Copy each line below that includes "word".

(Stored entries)
══════════════════════════════
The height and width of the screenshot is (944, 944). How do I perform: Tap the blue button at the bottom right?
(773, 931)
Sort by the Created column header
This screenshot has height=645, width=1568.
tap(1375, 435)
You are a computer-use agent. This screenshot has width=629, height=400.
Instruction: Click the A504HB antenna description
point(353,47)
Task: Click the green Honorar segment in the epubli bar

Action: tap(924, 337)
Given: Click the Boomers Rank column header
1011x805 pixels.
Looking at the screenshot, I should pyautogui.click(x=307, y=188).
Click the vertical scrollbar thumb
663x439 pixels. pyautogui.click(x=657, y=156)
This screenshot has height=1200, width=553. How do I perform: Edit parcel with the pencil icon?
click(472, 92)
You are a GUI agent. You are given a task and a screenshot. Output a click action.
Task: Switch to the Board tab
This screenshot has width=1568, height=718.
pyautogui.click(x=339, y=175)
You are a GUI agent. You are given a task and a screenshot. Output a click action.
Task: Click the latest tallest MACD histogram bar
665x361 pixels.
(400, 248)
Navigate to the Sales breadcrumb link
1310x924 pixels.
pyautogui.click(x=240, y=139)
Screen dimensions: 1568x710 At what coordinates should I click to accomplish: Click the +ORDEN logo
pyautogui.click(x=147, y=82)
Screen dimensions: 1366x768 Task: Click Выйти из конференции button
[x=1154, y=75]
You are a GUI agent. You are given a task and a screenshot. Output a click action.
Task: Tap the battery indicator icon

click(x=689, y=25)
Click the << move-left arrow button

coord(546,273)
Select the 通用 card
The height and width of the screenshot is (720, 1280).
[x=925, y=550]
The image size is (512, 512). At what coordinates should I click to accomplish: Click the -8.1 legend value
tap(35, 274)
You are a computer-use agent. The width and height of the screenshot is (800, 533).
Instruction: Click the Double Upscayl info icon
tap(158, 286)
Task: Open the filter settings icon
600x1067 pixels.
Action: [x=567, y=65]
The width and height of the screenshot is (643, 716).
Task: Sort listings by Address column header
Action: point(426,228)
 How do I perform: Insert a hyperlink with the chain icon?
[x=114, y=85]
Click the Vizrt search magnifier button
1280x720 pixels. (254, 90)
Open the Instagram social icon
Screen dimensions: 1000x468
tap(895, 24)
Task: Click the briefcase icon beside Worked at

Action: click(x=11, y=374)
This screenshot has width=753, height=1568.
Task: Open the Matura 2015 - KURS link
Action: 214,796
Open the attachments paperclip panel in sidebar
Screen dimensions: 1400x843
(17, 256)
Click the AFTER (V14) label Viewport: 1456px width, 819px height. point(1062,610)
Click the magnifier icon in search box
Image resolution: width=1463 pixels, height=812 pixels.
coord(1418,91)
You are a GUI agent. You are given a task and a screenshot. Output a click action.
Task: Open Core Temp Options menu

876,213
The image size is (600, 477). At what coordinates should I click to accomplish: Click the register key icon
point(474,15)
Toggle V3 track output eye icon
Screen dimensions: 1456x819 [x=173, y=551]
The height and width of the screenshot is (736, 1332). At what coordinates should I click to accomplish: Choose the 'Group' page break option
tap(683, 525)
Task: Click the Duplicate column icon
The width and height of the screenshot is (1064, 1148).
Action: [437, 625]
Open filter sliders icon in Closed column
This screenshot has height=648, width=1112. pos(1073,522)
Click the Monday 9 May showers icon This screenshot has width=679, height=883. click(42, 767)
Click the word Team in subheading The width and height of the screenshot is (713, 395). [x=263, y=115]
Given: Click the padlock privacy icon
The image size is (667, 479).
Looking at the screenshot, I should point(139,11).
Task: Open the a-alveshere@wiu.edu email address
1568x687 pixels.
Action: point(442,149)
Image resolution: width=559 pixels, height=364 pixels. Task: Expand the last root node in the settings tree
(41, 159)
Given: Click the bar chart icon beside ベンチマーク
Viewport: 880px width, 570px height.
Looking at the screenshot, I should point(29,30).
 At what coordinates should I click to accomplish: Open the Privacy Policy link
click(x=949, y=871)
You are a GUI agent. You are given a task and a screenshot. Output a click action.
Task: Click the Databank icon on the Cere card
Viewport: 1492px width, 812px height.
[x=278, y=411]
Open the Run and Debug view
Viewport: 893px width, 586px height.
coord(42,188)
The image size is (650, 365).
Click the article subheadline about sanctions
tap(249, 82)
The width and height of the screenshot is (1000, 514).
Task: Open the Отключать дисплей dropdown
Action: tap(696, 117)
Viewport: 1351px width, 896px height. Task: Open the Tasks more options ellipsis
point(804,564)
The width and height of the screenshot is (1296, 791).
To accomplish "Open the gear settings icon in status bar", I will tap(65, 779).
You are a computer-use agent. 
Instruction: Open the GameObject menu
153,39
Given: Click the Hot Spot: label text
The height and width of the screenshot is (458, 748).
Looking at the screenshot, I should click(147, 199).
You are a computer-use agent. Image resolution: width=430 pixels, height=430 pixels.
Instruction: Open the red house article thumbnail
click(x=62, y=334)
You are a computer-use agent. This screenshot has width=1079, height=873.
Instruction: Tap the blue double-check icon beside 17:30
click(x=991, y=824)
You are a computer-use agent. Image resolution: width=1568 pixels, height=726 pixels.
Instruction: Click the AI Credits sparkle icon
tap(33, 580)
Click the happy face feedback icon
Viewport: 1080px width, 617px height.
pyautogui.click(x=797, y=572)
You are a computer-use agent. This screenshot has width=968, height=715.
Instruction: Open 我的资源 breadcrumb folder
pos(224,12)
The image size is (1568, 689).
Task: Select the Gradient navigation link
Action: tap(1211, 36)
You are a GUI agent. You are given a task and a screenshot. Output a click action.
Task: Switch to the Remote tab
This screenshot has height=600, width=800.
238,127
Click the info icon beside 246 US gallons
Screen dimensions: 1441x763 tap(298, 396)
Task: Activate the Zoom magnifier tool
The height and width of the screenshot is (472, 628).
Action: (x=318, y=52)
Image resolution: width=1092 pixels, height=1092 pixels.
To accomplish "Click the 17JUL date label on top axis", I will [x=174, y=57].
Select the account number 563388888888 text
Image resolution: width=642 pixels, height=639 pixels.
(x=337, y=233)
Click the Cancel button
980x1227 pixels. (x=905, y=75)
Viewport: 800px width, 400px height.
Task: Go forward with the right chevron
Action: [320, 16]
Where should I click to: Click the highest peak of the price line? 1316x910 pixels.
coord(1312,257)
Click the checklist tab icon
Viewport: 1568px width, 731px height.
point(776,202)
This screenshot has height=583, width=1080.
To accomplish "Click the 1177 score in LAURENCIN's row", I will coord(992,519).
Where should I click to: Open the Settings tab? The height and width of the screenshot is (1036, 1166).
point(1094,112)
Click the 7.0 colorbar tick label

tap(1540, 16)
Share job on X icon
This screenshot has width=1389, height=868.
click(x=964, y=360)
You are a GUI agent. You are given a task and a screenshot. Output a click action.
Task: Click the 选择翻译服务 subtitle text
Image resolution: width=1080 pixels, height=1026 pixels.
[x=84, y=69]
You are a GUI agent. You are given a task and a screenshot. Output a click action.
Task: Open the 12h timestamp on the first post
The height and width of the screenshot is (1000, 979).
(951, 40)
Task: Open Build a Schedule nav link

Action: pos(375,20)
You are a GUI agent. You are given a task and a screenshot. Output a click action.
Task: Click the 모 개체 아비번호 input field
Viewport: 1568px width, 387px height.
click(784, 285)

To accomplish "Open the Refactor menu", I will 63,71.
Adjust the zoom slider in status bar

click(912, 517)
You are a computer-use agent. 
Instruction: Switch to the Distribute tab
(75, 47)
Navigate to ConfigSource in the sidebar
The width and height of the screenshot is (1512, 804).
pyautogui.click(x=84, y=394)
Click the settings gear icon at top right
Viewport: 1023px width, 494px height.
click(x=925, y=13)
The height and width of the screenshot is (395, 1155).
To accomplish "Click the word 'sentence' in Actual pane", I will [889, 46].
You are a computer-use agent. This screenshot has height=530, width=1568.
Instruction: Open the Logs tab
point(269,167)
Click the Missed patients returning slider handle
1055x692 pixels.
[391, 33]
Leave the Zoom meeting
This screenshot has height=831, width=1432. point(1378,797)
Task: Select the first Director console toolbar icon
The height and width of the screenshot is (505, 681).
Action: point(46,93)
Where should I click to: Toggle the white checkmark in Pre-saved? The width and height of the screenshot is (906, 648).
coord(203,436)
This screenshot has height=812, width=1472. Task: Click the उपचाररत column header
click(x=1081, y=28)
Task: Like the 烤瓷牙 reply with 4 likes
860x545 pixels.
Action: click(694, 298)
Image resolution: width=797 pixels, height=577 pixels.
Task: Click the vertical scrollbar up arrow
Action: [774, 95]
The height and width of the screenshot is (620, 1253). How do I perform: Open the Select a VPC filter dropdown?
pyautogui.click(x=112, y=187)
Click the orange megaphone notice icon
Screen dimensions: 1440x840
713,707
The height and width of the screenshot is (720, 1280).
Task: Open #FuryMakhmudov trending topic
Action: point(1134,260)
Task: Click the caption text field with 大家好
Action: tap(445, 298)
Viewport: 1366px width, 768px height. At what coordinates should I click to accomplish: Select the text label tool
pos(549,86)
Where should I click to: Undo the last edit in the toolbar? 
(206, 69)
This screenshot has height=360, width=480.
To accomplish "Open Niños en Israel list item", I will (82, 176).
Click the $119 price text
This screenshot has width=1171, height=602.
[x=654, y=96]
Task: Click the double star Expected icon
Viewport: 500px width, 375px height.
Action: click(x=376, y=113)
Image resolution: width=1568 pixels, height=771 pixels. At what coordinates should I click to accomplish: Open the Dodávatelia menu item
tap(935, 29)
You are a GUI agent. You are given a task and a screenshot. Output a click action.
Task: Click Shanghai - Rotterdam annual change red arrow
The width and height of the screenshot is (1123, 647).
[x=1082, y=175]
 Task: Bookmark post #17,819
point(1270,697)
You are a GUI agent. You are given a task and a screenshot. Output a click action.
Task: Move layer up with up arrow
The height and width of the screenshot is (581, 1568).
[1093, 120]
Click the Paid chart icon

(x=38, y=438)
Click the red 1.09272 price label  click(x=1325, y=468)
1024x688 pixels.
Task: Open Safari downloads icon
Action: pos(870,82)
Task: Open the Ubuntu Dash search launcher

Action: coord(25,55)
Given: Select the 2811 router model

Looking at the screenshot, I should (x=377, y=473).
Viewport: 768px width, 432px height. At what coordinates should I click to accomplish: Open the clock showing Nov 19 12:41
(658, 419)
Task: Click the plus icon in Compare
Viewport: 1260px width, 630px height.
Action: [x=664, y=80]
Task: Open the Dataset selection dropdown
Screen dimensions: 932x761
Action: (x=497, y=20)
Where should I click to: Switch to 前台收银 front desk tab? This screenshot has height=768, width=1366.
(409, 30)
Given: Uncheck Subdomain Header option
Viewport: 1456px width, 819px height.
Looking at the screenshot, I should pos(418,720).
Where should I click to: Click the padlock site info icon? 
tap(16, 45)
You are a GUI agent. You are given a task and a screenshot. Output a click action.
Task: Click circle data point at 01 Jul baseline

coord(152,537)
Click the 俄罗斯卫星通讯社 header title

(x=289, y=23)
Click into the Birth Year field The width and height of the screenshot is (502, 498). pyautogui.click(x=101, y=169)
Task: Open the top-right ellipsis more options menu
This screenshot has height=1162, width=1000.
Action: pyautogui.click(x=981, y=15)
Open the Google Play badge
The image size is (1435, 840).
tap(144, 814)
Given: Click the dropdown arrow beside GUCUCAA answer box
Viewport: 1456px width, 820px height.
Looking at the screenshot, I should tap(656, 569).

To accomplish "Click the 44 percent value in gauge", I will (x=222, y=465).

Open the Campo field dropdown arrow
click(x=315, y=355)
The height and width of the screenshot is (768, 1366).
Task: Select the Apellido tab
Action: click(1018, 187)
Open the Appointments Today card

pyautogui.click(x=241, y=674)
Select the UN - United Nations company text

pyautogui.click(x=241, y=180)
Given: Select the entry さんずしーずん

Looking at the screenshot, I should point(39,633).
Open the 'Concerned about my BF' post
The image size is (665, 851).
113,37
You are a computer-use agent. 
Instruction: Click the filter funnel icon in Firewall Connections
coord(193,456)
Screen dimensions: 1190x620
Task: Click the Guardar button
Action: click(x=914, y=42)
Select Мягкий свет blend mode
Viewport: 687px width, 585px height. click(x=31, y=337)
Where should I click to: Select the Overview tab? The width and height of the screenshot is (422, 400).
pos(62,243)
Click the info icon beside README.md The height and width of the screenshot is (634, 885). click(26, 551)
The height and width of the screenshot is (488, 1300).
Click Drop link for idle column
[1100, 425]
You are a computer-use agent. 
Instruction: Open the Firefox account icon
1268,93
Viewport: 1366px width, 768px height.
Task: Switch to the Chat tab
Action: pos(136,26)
══════════════════════════════
Written reply:
Click the word Team in subheading The width and height of the screenshot is (713, 395). [x=263, y=115]
To accomplish "Click the word 'sentence' in Actual pane", I will [889, 46].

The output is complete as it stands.